*The exercise*
Reproduce the passage on human–robot collaboration and interfaces word for word, from start to finish.

*Reading text*

********

We would label a collaborative scenario as explicit HRCN whenever all agents are aware of the task. Arguably, only in explicit HRCN there may be human–robot teams. However, there seems to be a lack of research tackling this kind of tasks.

2.3 Human–Robot Interfaces

The interface used to enable human–robot communication in this work is based on the previous work from Kohler et al. [30], which used mobile phones using Android OS in order to communicate with robots using the ROS framework [31]. It is also based on Fogg’s previous work [32] on persuasive design. More specifically, on their concept of trigger. Our interface relies heavily on visual cues drawn upon a representation of the world. Similar approaches are frequently used [3, 13] as they can convey spatial information that would be otherwise difficult to express.

********

*Collected data*
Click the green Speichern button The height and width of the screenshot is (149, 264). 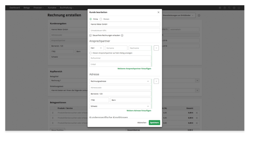[x=154, y=123]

********

*Solved problem*
We would label a collaborative scenario as explicit HRCN whenever all agents are aware of the task. Arguably, only in explicit HRCN there may be human–robot teams. However, there seems to be a lack of research tackling this kind of tasks.

2.3 Human–Robot Interfaces

The interface used to enable human–robot communication in this work is based on the previous work from Kohler et al. [30], which used mobile phones using Android OS in order to communicate with robots using the ROS framework [31]. It is also based on Fogg’s previous work [32] on persuasive design. More specifically, on their concept of trigger. Our interface relies heavily on visual cues drawn upon a representation of the world. Similar approaches are frequently used [3, 13] as they can convey spatial information that would be otherwise difficult to express.